* **INPUT FOR THIS TASK**
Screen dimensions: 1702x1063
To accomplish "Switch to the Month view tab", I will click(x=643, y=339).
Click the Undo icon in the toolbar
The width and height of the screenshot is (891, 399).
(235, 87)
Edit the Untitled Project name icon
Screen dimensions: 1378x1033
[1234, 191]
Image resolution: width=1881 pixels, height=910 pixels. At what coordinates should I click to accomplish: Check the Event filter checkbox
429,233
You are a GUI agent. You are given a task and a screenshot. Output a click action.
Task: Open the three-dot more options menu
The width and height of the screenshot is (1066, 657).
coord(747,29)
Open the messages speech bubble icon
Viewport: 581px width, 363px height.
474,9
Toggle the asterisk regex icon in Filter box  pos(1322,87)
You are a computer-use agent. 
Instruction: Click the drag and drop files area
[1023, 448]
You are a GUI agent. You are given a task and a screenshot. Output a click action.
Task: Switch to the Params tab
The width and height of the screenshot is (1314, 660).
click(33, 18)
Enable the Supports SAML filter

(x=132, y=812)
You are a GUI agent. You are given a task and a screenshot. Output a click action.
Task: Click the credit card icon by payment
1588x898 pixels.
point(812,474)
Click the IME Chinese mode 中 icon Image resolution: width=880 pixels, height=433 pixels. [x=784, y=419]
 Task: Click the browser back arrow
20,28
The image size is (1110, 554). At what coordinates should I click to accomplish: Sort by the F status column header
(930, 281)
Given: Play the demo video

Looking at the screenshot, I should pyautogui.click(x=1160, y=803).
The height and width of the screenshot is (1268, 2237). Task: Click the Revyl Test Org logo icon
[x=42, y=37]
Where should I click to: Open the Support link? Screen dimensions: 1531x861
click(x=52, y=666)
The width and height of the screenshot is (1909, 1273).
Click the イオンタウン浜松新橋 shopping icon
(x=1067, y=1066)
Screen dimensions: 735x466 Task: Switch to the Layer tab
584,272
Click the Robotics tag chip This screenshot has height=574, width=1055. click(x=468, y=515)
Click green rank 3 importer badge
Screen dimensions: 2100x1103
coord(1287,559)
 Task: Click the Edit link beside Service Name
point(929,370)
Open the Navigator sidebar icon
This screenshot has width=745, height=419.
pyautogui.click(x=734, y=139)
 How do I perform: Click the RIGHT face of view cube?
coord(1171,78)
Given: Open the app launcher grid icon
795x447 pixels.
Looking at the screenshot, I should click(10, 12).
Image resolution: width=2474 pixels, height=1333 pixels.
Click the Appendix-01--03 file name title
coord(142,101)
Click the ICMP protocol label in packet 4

* **TASK STATEMENT**
After the last line of the data, restate all the entries verbatim.

* **SOLUTION FOR THIS PROBLEM**
Screen dimensions: 1702x1063
To accomplish "Switch to the Month view tab", I will click(x=643, y=339).
Click the Undo icon in the toolbar
The width and height of the screenshot is (891, 399).
(235, 87)
Edit the Untitled Project name icon
Screen dimensions: 1378x1033
[1234, 191]
Image resolution: width=1881 pixels, height=910 pixels. At what coordinates should I click to accomplish: Check the Event filter checkbox
429,233
You are a GUI agent. You are given a task and a screenshot. Output a click action.
Task: Open the three-dot more options menu
The width and height of the screenshot is (1066, 657).
coord(747,29)
Open the messages speech bubble icon
Viewport: 581px width, 363px height.
474,9
Toggle the asterisk regex icon in Filter box  pos(1322,87)
You are a computer-use agent. 
Instruction: Click the drag and drop files area
[1023, 448]
You are a GUI agent. You are given a task and a screenshot. Output a click action.
Task: Switch to the Params tab
The width and height of the screenshot is (1314, 660).
click(33, 18)
Enable the Supports SAML filter

(x=132, y=812)
You are a GUI agent. You are given a task and a screenshot. Output a click action.
Task: Click the credit card icon by payment
1588x898 pixels.
point(812,474)
Click the IME Chinese mode 中 icon Image resolution: width=880 pixels, height=433 pixels. [x=784, y=419]
 Task: Click the browser back arrow
20,28
The image size is (1110, 554). At what coordinates should I click to accomplish: Sort by the F status column header
(930, 281)
Given: Play the demo video

Looking at the screenshot, I should pyautogui.click(x=1160, y=803).
The height and width of the screenshot is (1268, 2237). Task: Click the Revyl Test Org logo icon
[x=42, y=37]
Where should I click to: Open the Support link? Screen dimensions: 1531x861
click(x=52, y=666)
The width and height of the screenshot is (1909, 1273).
Click the イオンタウン浜松新橋 shopping icon
(x=1067, y=1066)
Screen dimensions: 735x466 Task: Switch to the Layer tab
584,272
Click the Robotics tag chip This screenshot has height=574, width=1055. click(x=468, y=515)
Click green rank 3 importer badge
Screen dimensions: 2100x1103
coord(1287,559)
 Task: Click the Edit link beside Service Name
point(929,370)
Open the Navigator sidebar icon
This screenshot has width=745, height=419.
pyautogui.click(x=734, y=139)
 How do I perform: Click the RIGHT face of view cube?
coord(1171,78)
Given: Open the app launcher grid icon
795x447 pixels.
Looking at the screenshot, I should click(10, 12).
Image resolution: width=2474 pixels, height=1333 pixels.
Click the Appendix-01--03 file name title
coord(142,101)
Click the ICMP protocol label in packet 4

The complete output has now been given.